__Your goal__. Each line of the data below that holds the word "Viewport" is to be reported in full.

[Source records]
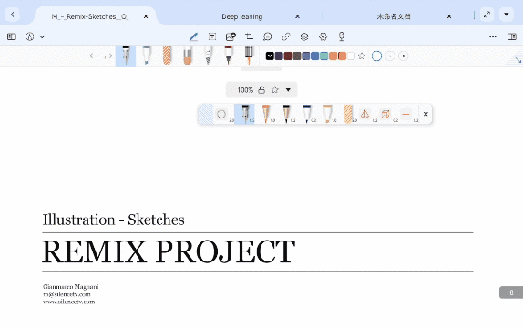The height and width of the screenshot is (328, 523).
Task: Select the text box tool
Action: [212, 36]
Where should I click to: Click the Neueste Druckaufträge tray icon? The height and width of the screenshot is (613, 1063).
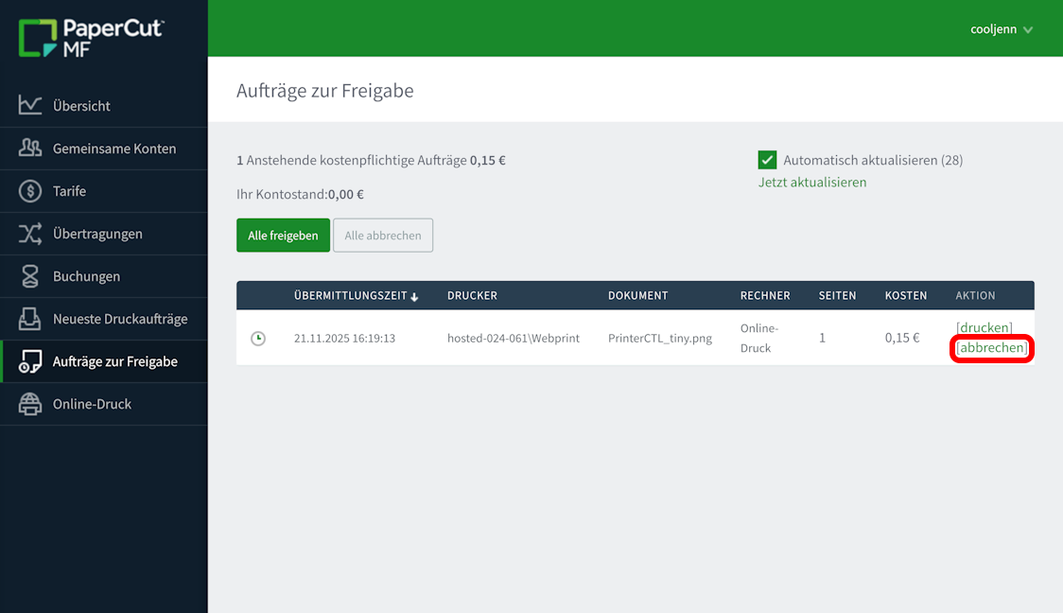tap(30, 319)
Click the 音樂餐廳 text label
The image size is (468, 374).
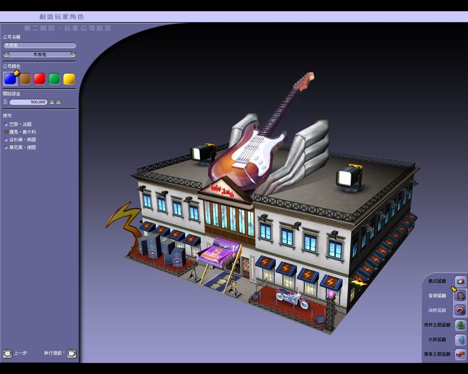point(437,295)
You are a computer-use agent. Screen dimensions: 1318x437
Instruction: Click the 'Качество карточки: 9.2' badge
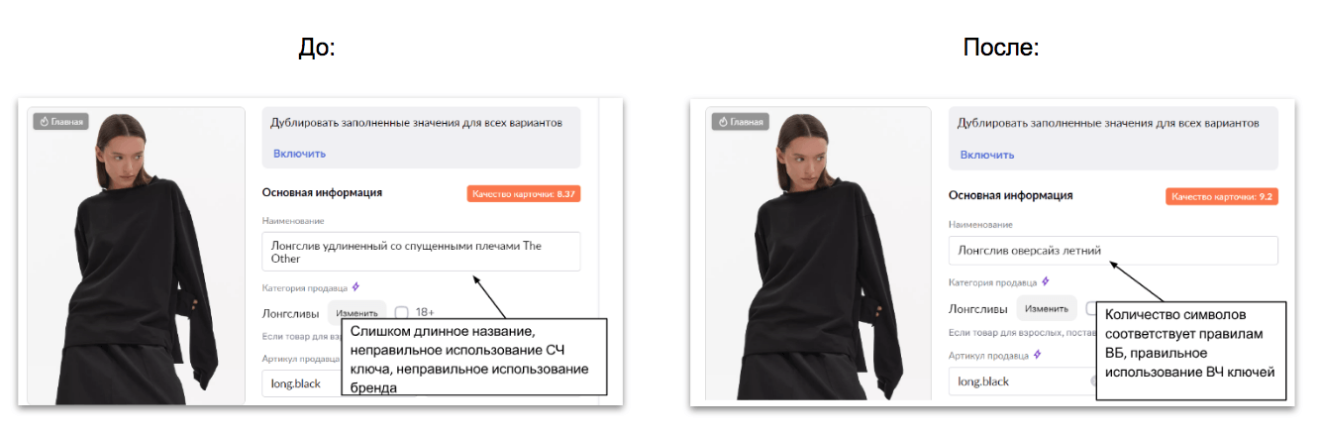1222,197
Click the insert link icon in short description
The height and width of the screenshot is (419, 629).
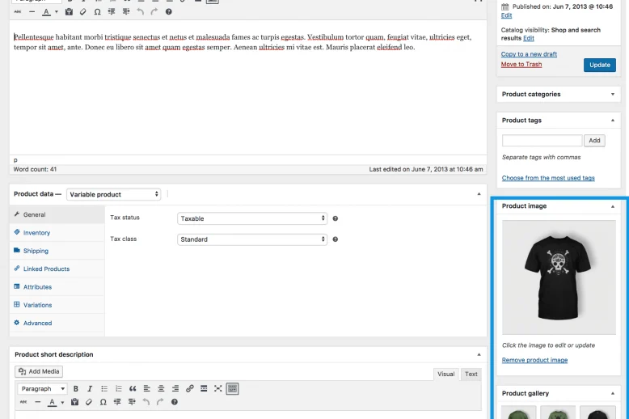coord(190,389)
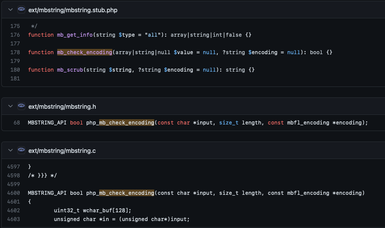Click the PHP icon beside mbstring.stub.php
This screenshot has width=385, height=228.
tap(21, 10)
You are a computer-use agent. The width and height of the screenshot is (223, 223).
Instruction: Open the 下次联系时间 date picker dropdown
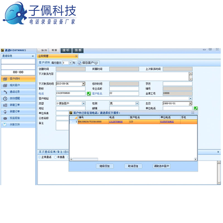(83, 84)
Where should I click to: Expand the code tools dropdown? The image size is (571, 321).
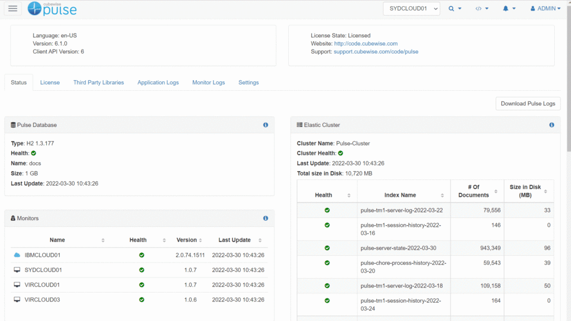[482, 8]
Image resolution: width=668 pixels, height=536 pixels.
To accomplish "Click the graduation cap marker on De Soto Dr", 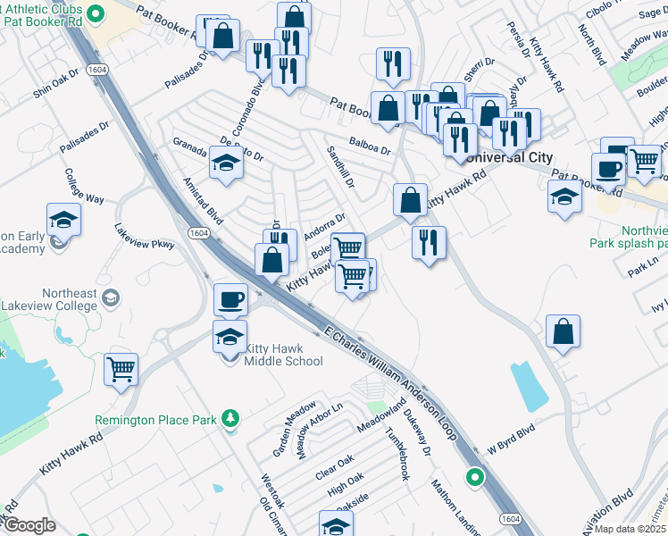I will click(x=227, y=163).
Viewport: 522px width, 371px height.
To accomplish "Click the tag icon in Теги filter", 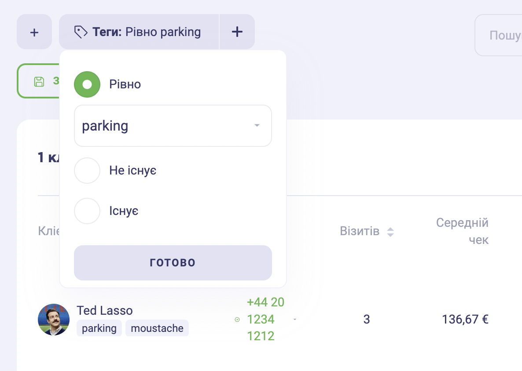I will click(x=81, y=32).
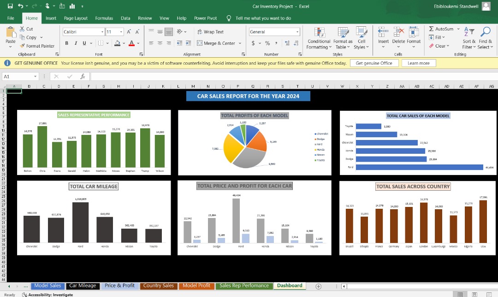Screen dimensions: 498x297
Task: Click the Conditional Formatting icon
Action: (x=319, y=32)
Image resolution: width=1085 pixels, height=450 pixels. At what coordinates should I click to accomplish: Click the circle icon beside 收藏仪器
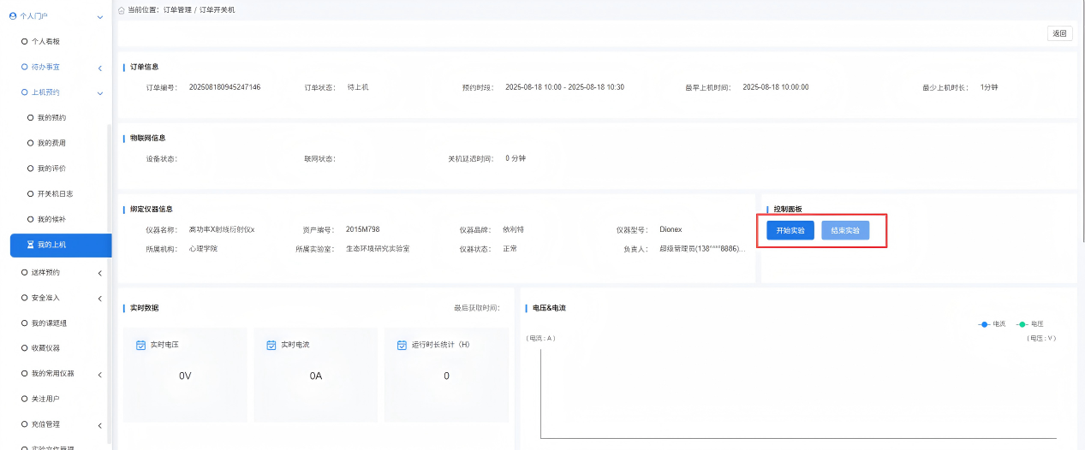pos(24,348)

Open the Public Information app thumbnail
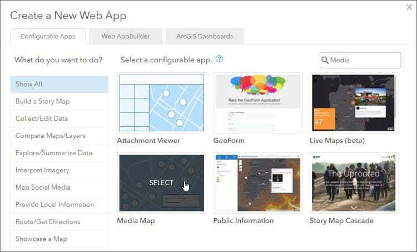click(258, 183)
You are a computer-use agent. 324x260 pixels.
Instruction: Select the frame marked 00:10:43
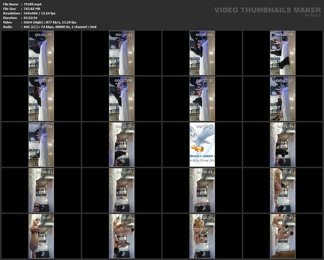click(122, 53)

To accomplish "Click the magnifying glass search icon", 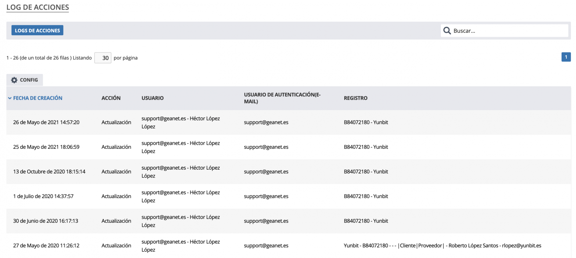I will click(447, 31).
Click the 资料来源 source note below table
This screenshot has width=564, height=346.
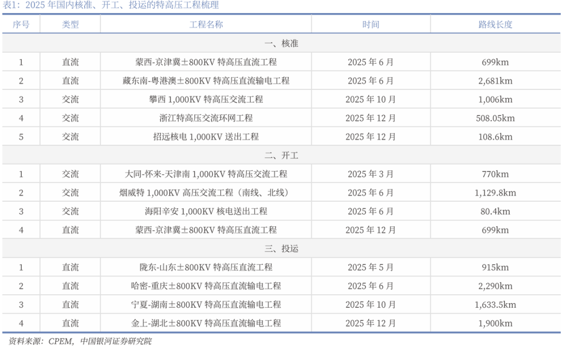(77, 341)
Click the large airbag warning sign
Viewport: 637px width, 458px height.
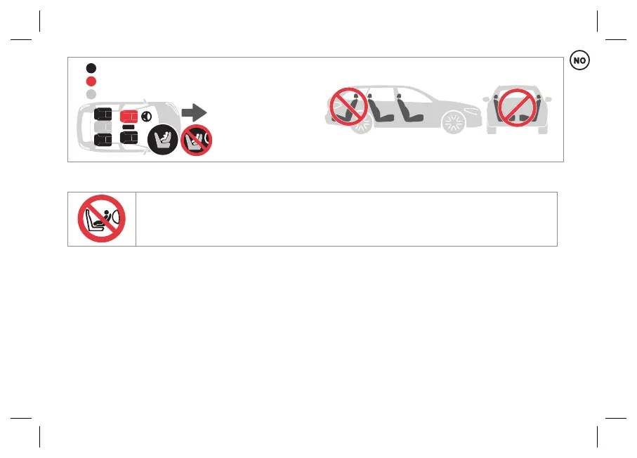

__Completed exercise__.
Viewport: 522px width, 371px height.
Viewport: 637px width, 458px height.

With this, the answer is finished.